Even the chairman of the Federal Trade Commission (FTC), Tim Muris, said the law is not strict enough and could end up being counter-productive.
Once the bill is signed by President Bush after the Thanksgiving holiday, the FTC will be given a specific time frame to implement a "Do Not Spam" registry that will enable email recipients to officially request a block on unwanted email. Although critics are saying that the FTC is under-staffed and under-budgeted for such a massive undertaking.
As described in the bill's language, email marketers and publishers, along with political and charitable organizations, will still be allowed to send unsolicited email to consumers as long as the messages contain an opt-out feature, a valid subject line indicating that the email is an advertisement, and a physical address in the body of the email.

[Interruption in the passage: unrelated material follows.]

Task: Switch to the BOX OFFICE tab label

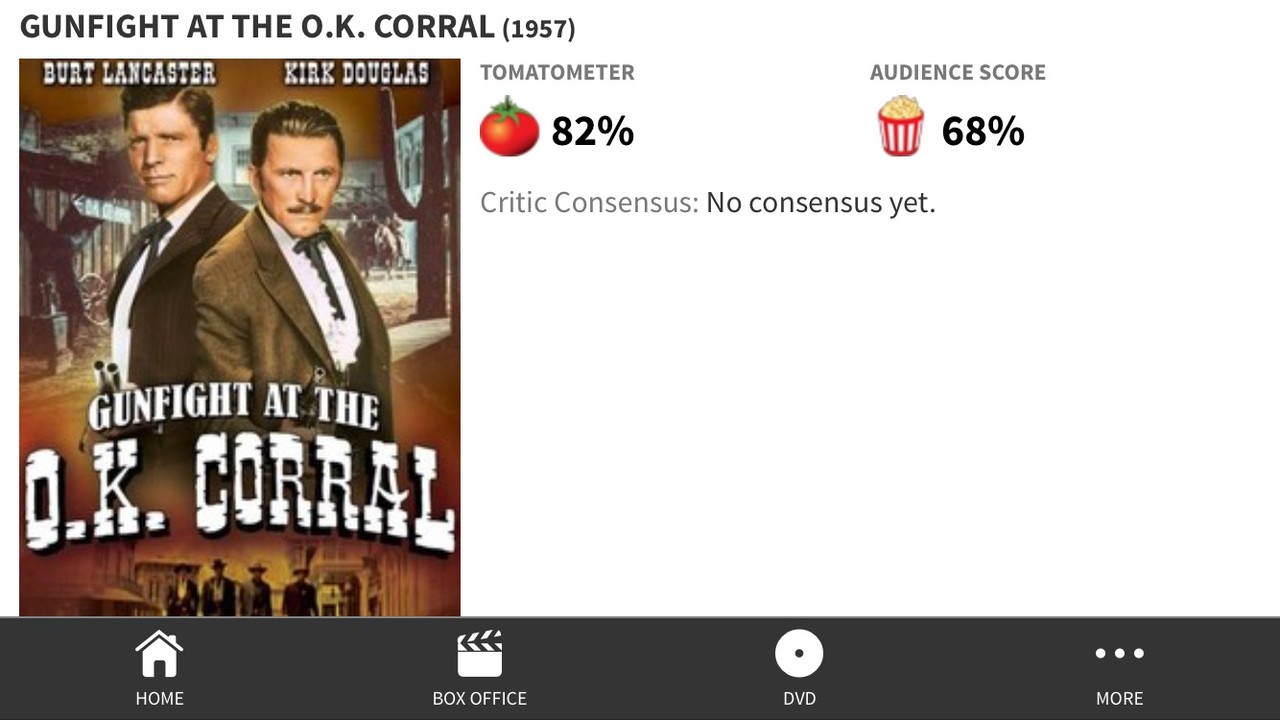Action: pyautogui.click(x=480, y=698)
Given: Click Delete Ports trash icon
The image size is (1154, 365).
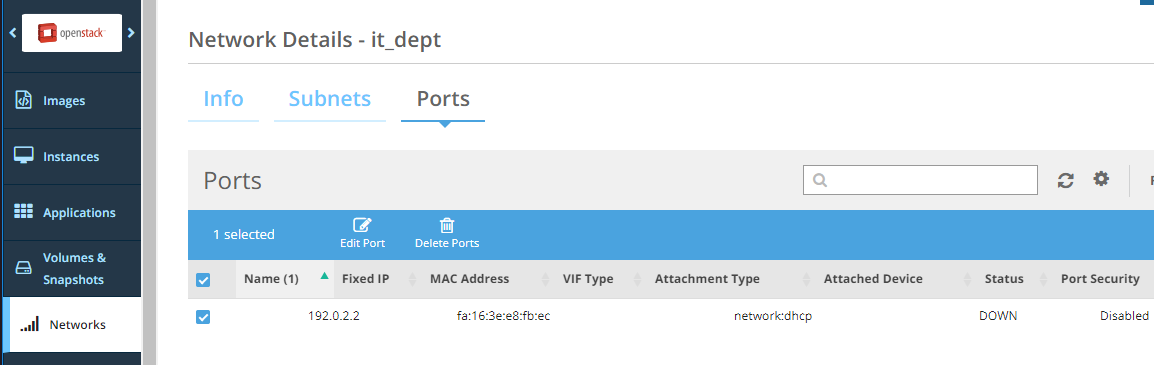Looking at the screenshot, I should point(447,225).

The new law prohibits individuals from suing spammers, which certain state-enforced spam laws, in particular one in California, were about to enforce. The California law that would go into effect on Jan. 1 would have enabled recipients of spam to file lawsuits against individual spammers on a per email basis.
Another major voice in opposition of the federally-enforced spam law is Sophos, an anti-virus software maker, that claims the anti-spam law will create confusion and encourage even more companies to send unsolicited emails.

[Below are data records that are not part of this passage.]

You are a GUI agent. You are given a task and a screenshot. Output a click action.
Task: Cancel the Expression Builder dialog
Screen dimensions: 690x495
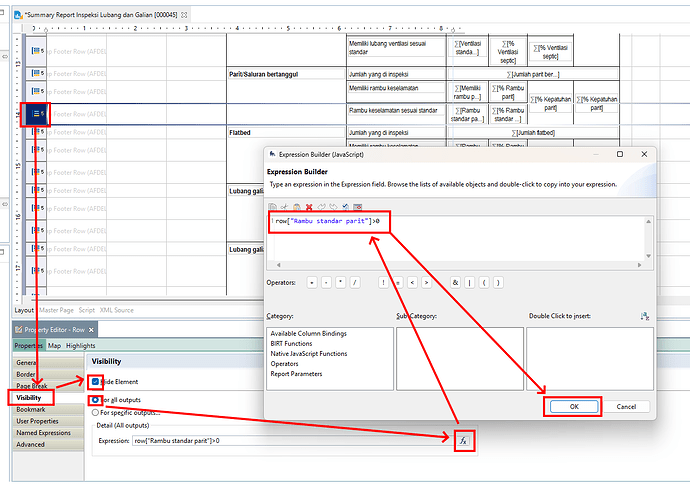(x=626, y=407)
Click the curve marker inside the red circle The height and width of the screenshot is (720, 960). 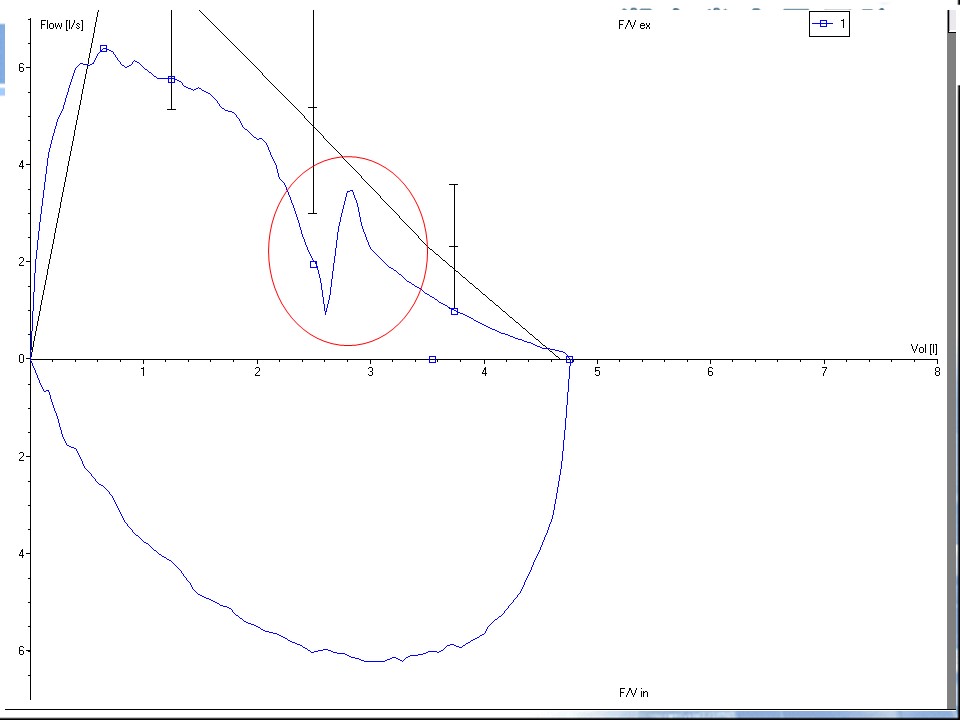[x=313, y=264]
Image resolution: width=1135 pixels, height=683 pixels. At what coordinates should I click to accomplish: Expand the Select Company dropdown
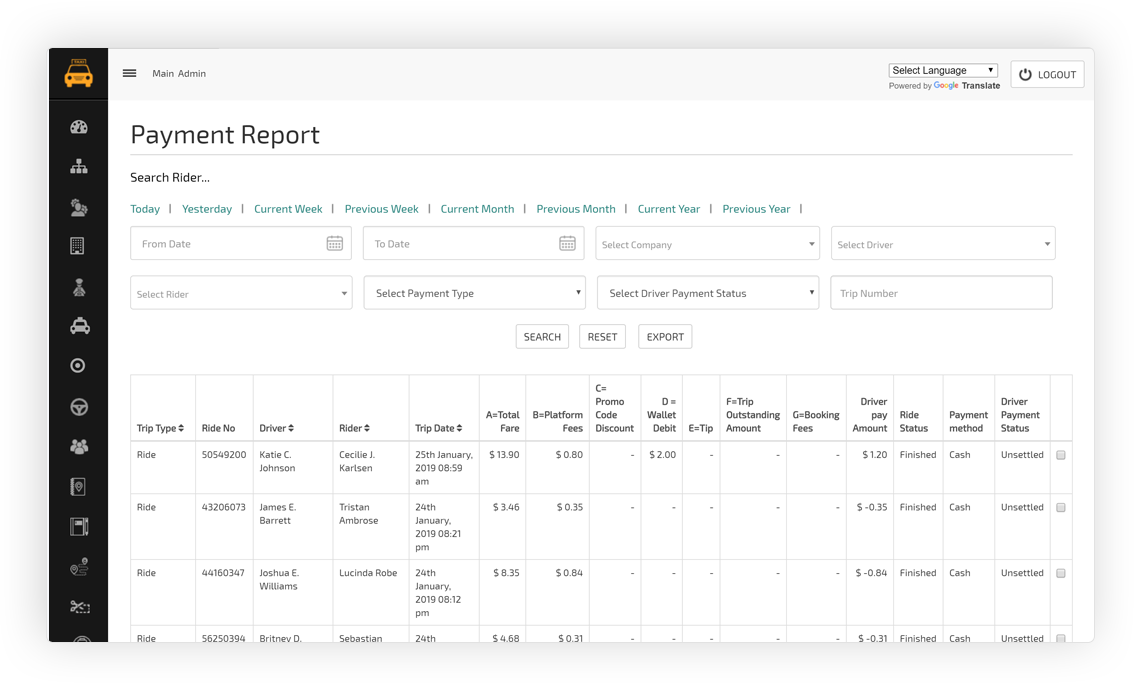pyautogui.click(x=707, y=243)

The company's senior technology consultant was quoted by F2 Networks as calling the legislation "muddy-headed," and that the U.S. had settled for an "enormous fudge" when it had a good chance to enact laws that would actually be effective in curbing spam.
Sophos is claiming that the U.S. missed its opportunity to put spammers out of business, and that under the terms of the new law, certain forms of spam would be legal, but that in general, spammers can still continue to send commercial mail messages as long as they are obvious advertisements containing a valid postal address and an unsubscribe link.
The law shifts the burden of "opting out" to the individual email users, instead of the email sender, said Sophos, rather than making email only legal if soliticitors can prove that the recipient "opted in."
And even though the new law would impose stiff fines in the millions of dollars against email marketers and spammers who do not abide by the law, Sophos added that the U.S. should have followed the precedents set by the international community and adopted tougher laws to crack down on spammers.
"This bill acts as a green light for any company that is thinking of sending unsolicited email to millions of innocent users," Sophos told F2 Networks. "Now they know they can go ahead, completely legally, as long as they include a message offering 'opt-out' at the end. This won't reduce the amount of spam people are likely to receive at all. If anything, it may make things worse."
The FTC's Muris was also full of ire when it comes to the new spam law. Muris delivered a strongly-worded commentary at the Progress and Freedom Foundation luncheon saying that the spam law will be even less effective than existing laws the FTC has been using to sue spammers.
"No one should expect any of (the proposals) to make a substantial difference," Muris was quoted as saying by ZDNetUK. "In fact, they could even be harmful."
According to reports, Muris said that a long-term answer to eradicating spam would probably mean rewriting the Simple Mail Transport Protocol (SMTP).
Muris said that any successful law would have to "identify the person sending the spam; confront how to punish spammers, who often have minimal assets at risk in a civil lawsuit; and regulate non-deceptive unsolicited commercial email.
He added that congress should enact suggestions proposed by the FTC in June that would grant the agency's investigators the power to serve secret requests to ISPs for subscriber details, provide access to FBI criminal databases, and swap sensitive information with foreign law enforcement agencies.